L’année suivante, Dizzy Gillespie met en place un orchestre performant et influent qui survit pendant près de quatre années mémorables. « Manteca » est devenu un standard, l’excitant « Things to Come » était futuriste, et « Cubana Be/Cubana Bop » mettait en vedette Chano Pozo. Avec des musiciens tels que les futurs membres originaux du Modern Jazz Quartet (Milt Jackson, John Lewis, Ray Brown et Kenny Clarke), James Moody, J.J. Johnson, Yusef Lateef et même le jeune John Coltrane, le big band de Gillespie est un vivier pour la nouvelle musique. Le béret, la barbichette et les « lunettes bop » de Dizzy ont contribué à faire de lui un symbole de la musique et sa figure la plus populaire. En 1948-1949, presque tous les anciens groupes de swing essayaient de jouer du bop, et pendant une brève période, les grandes maisons de disques ont essayé très fort de transformer cette musique en une mode.

En 1950, la mode était terminée et Gillespie a été contraint, en raison de pressions économiques, de rompre son orchestre révolutionnaire. Il eut des retrouvailles occasionnelles (et toujours passionnantes) avec Charlie Parker (dont un légendaire concert au Massey Hall en 1953) jusqu’à la mort de Bird en 1955, fit des tournées avec Jazz at the Philharmonic (où il eut l’occasion de  » se battre  » contre le combatif Roy Eldridge), dirigea des sessions d’enregistrement de vedettes (utilisant Stan Getz, Sonny Rollins et Sonny Stitt à certaines dates), et dirigea des combos qui, pendant un temps en 1951, comprenaient également Coltrane et Milt Jackson.

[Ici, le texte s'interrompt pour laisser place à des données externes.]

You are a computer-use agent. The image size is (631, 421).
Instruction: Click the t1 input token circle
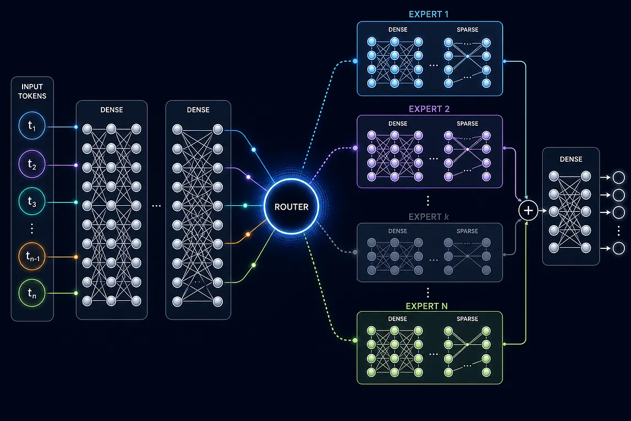pos(32,126)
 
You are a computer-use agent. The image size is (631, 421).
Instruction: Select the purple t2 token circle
pos(32,164)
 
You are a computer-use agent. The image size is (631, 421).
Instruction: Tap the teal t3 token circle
pos(32,201)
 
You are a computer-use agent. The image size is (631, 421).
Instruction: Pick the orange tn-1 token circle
pos(32,256)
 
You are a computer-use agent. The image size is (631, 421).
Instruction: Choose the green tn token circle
pos(32,293)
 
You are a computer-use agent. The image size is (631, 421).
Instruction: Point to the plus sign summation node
pos(528,211)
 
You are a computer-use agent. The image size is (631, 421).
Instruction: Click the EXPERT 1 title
pos(429,14)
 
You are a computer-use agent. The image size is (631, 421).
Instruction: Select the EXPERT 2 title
pos(429,109)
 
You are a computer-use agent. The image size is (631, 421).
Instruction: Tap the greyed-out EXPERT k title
pos(429,217)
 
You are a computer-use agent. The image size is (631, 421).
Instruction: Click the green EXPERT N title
pos(426,306)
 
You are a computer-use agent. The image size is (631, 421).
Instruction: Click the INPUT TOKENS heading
pos(32,92)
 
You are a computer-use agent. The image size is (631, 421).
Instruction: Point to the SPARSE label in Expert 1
pos(467,30)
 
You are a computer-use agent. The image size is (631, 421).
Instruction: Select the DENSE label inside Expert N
pos(398,319)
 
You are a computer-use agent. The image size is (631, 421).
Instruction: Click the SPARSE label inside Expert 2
pos(467,124)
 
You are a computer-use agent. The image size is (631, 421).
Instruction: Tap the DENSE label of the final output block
pos(571,159)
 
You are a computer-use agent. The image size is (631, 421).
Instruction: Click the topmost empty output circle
pos(618,177)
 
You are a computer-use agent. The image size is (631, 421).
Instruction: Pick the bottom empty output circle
pos(618,248)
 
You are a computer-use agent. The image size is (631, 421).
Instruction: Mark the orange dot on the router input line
pos(248,235)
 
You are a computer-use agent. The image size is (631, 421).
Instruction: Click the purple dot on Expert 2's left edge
pos(355,148)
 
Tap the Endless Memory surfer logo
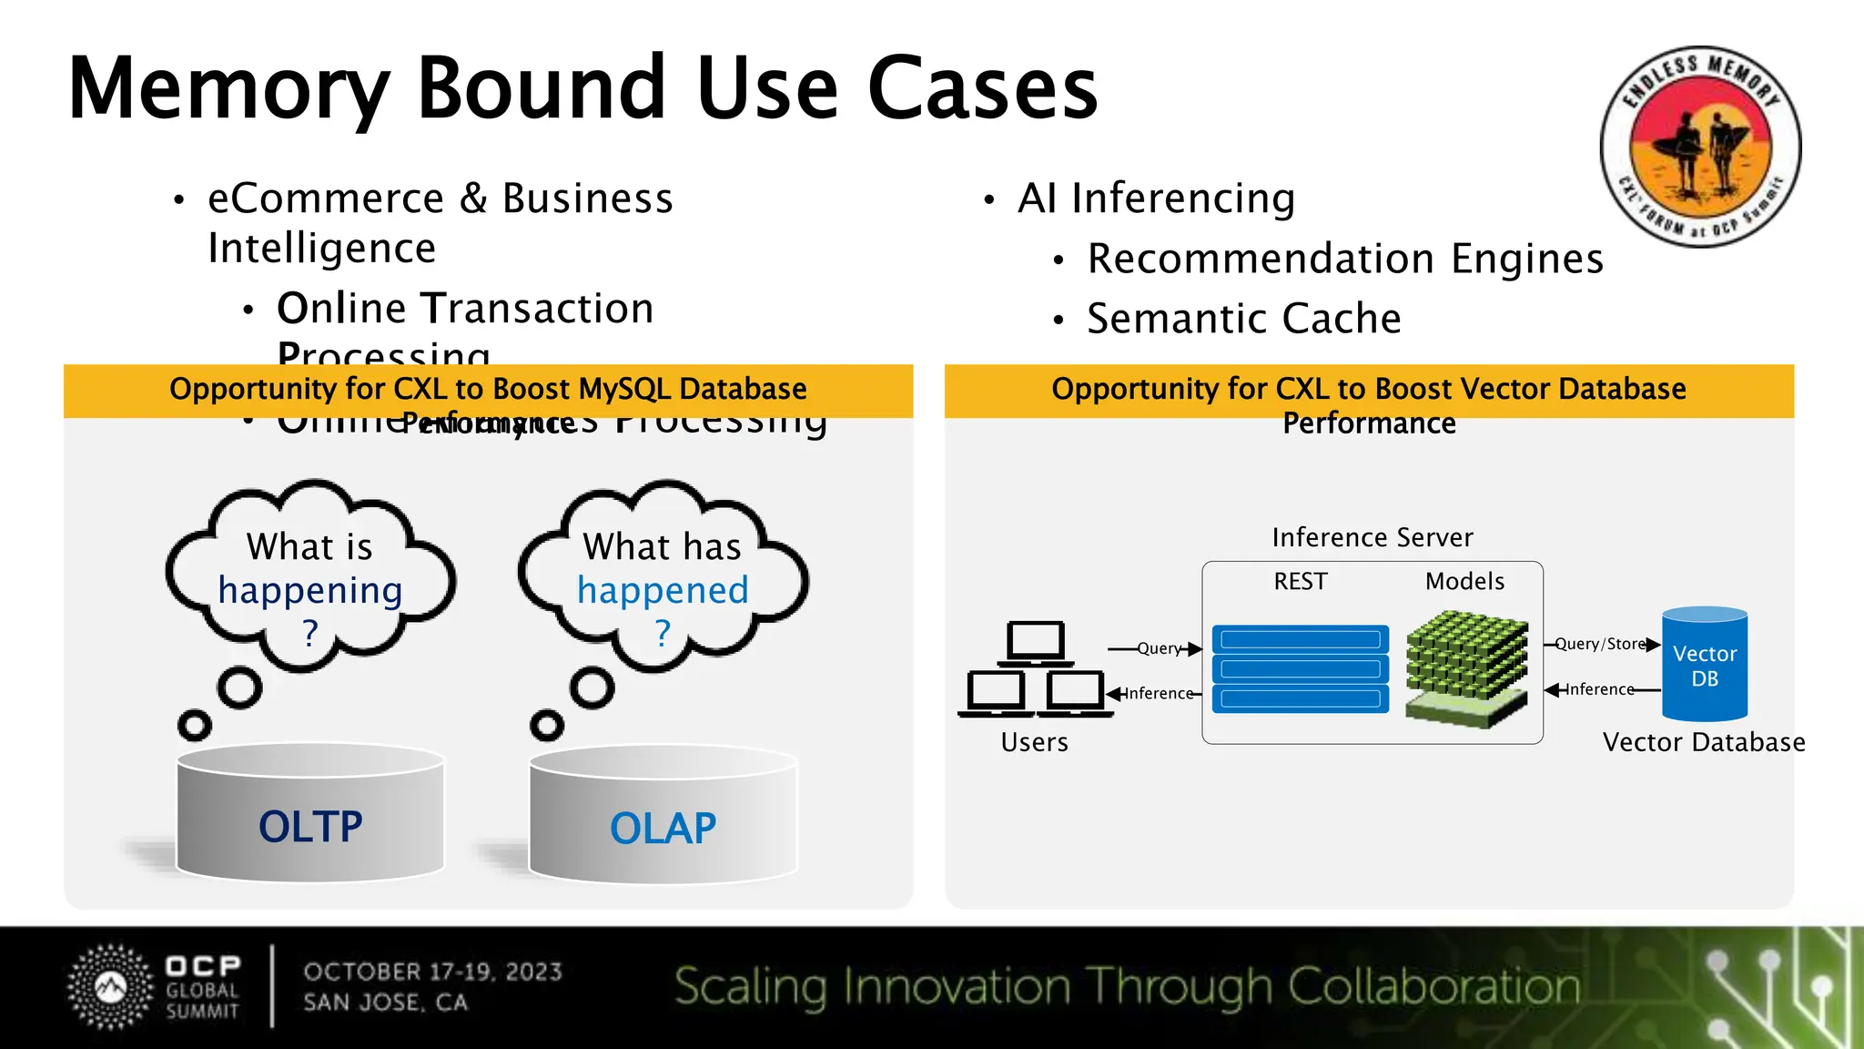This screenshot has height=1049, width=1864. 1700,147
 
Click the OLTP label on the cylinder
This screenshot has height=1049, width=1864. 310,827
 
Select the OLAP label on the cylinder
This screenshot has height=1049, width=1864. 663,829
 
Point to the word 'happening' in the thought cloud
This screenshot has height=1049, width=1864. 310,590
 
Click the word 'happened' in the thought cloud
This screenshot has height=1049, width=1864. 663,590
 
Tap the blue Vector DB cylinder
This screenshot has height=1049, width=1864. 1704,666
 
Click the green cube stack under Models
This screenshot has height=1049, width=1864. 1466,669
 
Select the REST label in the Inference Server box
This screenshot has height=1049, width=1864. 1300,581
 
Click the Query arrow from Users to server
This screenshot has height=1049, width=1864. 1156,648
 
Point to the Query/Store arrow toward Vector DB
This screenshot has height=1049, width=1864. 1602,644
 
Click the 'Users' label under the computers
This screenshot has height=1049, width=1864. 1034,742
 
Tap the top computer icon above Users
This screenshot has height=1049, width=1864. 1036,642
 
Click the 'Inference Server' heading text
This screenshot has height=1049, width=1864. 1372,537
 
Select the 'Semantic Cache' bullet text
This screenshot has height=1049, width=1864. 1243,319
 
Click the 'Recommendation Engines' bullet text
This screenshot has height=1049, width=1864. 1345,259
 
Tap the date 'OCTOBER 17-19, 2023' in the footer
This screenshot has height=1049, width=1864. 433,972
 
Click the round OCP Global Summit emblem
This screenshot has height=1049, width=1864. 111,987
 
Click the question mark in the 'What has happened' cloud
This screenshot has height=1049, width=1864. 663,632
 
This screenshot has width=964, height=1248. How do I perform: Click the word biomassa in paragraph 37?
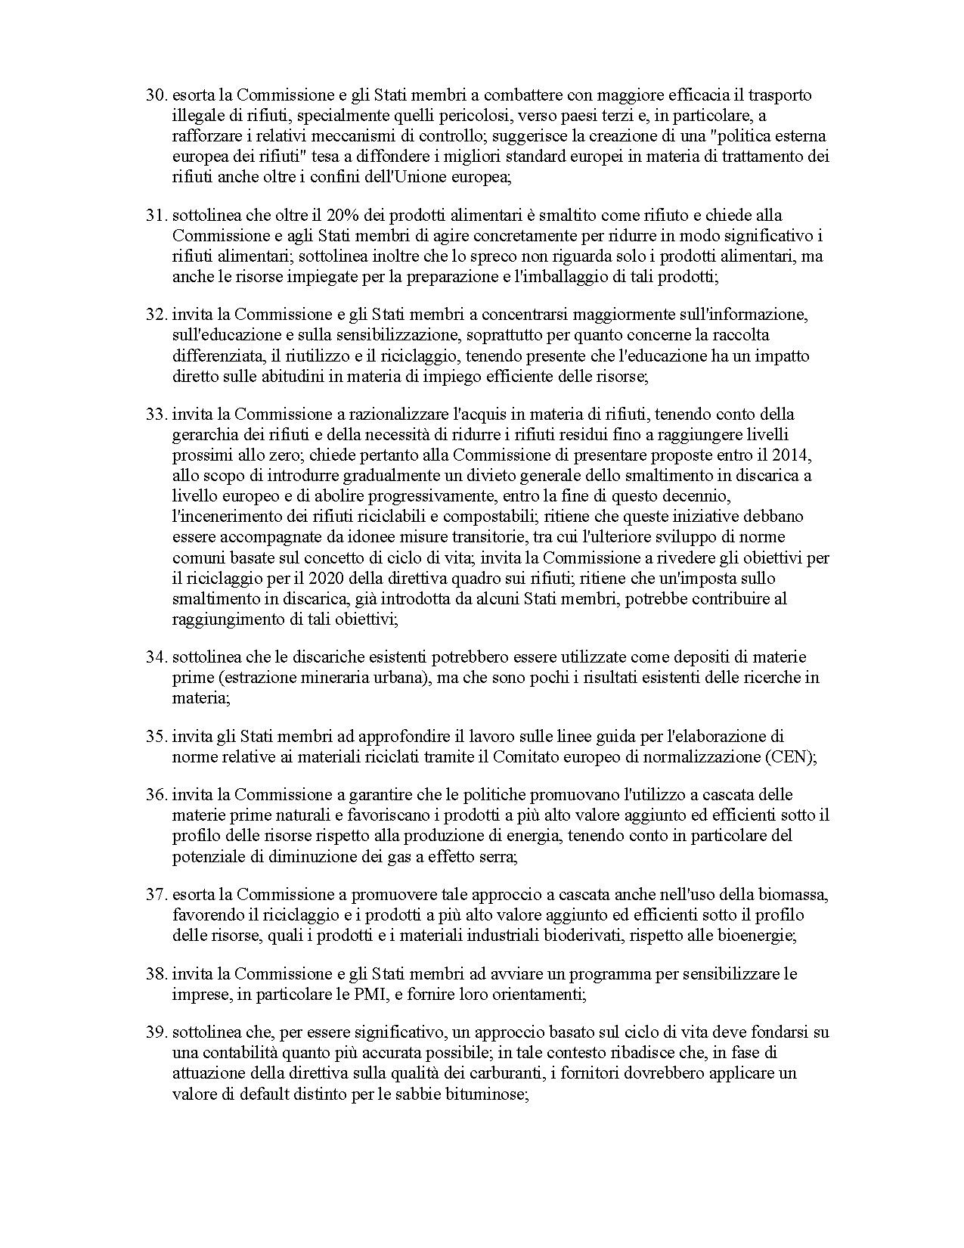point(797,895)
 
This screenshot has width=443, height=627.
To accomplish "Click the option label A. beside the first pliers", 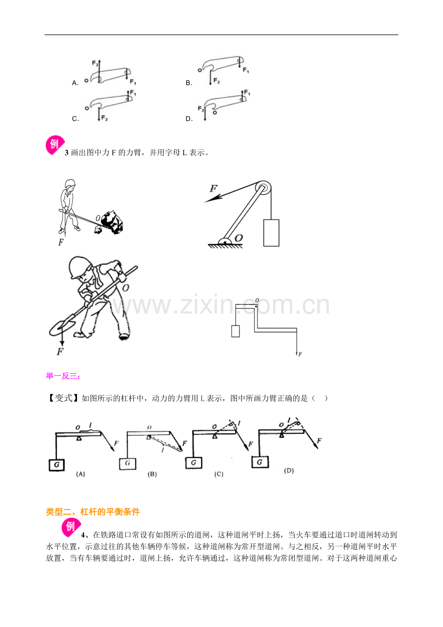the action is (75, 83).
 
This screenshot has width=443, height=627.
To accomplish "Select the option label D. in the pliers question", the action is (189, 118).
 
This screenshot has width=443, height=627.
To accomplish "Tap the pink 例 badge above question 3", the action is (55, 145).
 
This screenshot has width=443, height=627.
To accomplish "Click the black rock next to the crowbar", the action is (112, 222).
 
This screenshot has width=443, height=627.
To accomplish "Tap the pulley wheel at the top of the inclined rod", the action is (263, 188).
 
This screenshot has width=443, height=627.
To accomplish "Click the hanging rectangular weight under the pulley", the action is (271, 233).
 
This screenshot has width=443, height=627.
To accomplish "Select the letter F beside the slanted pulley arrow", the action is (213, 188).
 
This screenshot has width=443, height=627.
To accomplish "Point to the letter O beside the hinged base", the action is (239, 237).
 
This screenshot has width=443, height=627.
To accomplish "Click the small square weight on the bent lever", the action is (235, 331).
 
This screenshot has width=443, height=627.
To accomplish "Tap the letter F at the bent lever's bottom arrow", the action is (300, 354).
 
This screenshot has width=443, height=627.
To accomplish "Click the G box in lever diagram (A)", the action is (57, 465).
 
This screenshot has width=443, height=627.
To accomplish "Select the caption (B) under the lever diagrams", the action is (152, 474).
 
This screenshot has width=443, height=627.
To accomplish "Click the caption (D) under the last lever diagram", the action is (289, 471).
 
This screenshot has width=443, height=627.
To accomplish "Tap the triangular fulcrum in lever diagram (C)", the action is (215, 436).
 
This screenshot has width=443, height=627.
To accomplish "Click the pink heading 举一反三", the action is (63, 376).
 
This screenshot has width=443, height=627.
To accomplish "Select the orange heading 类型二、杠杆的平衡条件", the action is (93, 512).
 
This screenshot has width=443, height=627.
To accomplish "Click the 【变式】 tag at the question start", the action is (63, 398).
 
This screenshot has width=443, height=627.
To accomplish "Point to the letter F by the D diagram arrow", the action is (319, 441).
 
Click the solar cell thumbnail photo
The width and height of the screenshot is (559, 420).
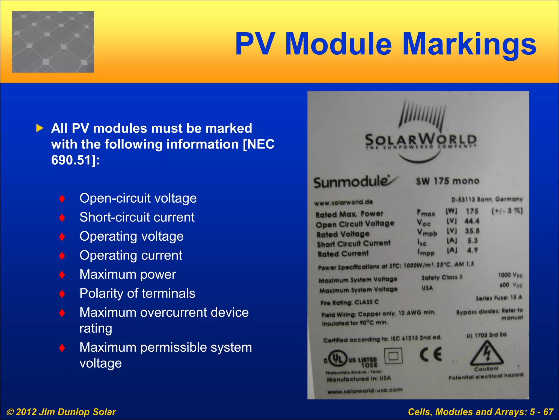[53, 42]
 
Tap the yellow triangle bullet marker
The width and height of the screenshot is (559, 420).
[40, 128]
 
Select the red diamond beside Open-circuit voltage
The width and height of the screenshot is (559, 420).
[62, 199]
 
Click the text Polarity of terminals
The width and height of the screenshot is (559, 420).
[137, 293]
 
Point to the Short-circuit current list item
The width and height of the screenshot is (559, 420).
[137, 217]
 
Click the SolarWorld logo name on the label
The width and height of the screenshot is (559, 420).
[421, 140]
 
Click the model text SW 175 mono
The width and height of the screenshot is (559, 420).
[448, 181]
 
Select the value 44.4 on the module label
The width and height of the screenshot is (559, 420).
[472, 221]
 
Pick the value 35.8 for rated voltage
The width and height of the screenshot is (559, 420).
[472, 231]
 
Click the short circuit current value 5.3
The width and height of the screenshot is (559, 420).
[472, 241]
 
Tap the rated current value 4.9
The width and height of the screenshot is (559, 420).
[472, 250]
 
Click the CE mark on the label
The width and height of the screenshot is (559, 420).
[430, 355]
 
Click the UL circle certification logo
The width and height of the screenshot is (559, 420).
[337, 358]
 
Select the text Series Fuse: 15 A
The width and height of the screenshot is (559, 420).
[499, 298]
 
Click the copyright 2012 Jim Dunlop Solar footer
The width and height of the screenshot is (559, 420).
[61, 412]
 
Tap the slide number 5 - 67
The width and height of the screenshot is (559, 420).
[542, 412]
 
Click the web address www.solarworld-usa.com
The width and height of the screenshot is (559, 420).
[365, 391]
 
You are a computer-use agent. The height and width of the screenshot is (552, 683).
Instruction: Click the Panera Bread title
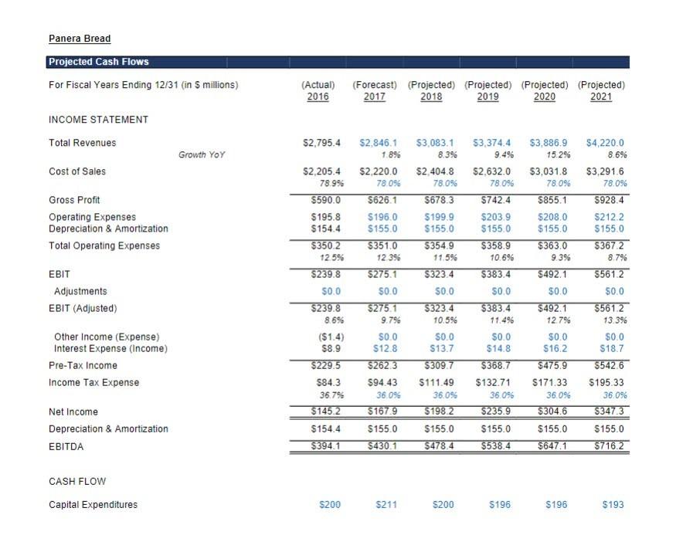[x=80, y=39]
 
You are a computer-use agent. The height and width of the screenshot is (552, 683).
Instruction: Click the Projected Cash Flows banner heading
[x=99, y=62]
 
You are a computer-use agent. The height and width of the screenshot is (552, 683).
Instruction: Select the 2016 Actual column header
[x=318, y=97]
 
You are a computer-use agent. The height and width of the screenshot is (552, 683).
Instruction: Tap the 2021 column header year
[x=601, y=97]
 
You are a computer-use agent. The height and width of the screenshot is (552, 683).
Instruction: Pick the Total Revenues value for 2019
[x=491, y=143]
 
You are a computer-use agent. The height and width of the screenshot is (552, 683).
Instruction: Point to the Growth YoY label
[x=202, y=154]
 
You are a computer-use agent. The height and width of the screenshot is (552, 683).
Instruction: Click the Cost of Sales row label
[x=77, y=171]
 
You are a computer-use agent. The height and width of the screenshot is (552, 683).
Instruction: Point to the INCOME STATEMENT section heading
[x=98, y=120]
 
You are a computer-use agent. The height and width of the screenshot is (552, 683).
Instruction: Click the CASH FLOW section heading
[x=77, y=482]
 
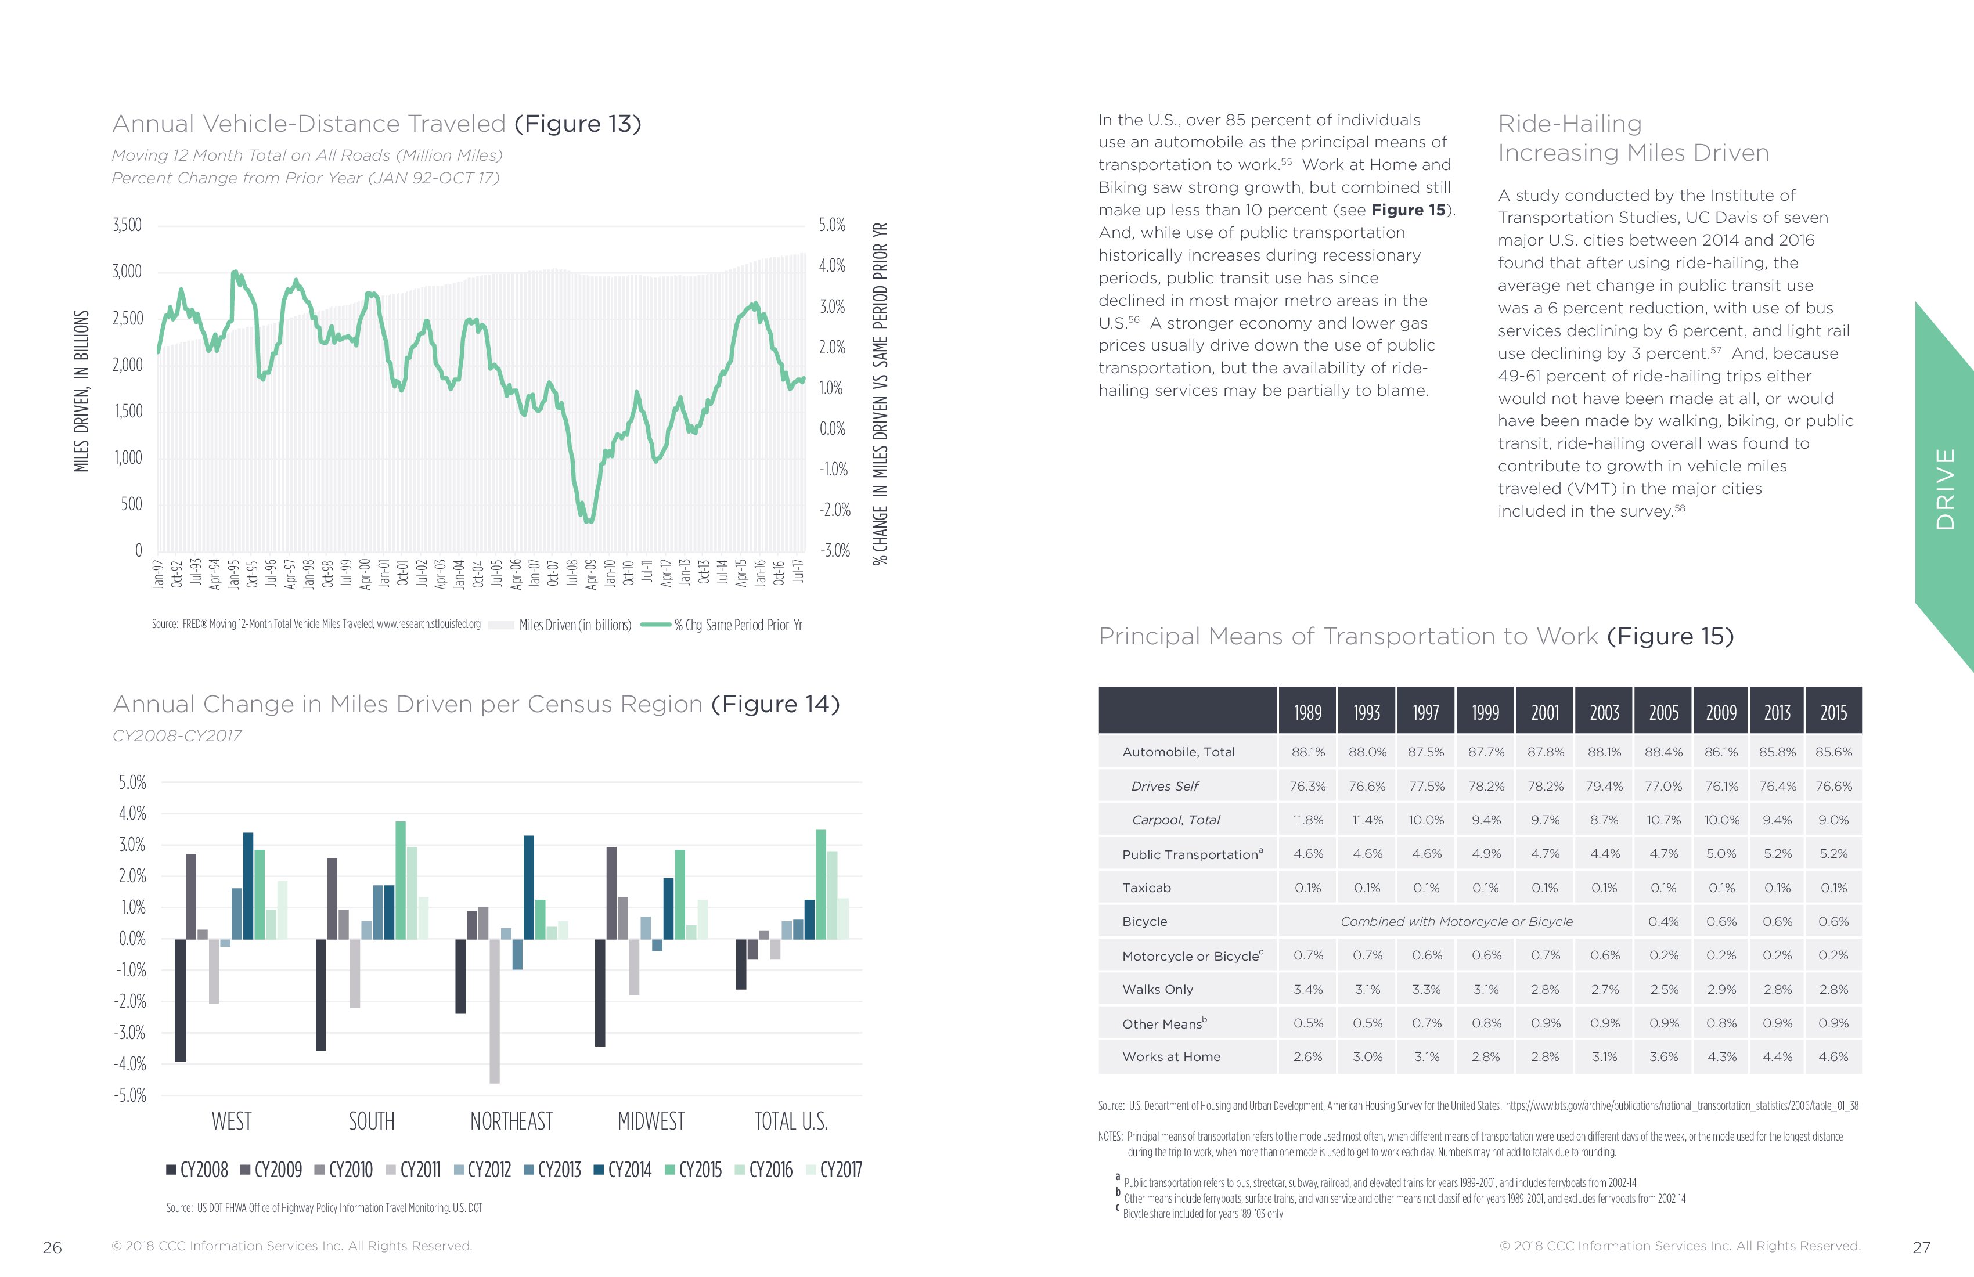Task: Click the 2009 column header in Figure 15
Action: pos(1721,712)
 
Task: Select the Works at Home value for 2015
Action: pos(1833,1057)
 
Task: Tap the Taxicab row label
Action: pos(1146,888)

En 1956, Gillespie est autorisé à former un big band et à effectuer une tournée à l’étranger parrainée par le Département d’État. Le succès est tel que d’autres voyages suivent, notamment des tournées importantes au Proche-Orient, en Europe et en Amérique du Sud, et le groupe survit jusqu’en 1958. Parmi les jeunes musiciens, citons Lee Morgan, Joe Gordon, Melba Liston, Al Grey, Billy Mitchell, Benny Golson, Ernie Henry et Wynton Kelly ; Quincy Jones (ainsi que Golson et Liston) a contribué à certains arrangements. Après la dissolution de l’orchestre, Gillespie est retourné à la tête de petites formations, avec des sidemen tels que Junior Mance, Leo Wright, Lalo Schifrin, James Moody et Kenny Barron dans les années 1960. Il conserve sa popularité, dirige à l’occasion des big bands spécialement constitués et participe régulièrement à des festivals de jazz. Au début des années 70, Gillespie part en tournée avec les Giants of Jazz et c’est à cette époque que son jeu de trompette commence à s’essouffler, un déclin progressif qui rendra la plupart de ses œuvres des années 80 assez erratiques. Cependant, Dizzy reste un voyageur mondial, une source d’inspiration et un professeur pour les jeunes musiciens, et pendant ses dernières années, il est le leader de l’United Nation Orchestra (avec Paquito D’Rivera et Arturo Sandoval). Il a été actif jusqu’au début de 1992.

La carrière de Dizzy Gillespie a été très bien documentée à partir de 1945, notamment sur Musicraft, Dial et RCA dans les années 1940 ; Verve dans les années 1950 ; Philips et Limelight dans les années 1960 ; et Pablo dans les dernières années.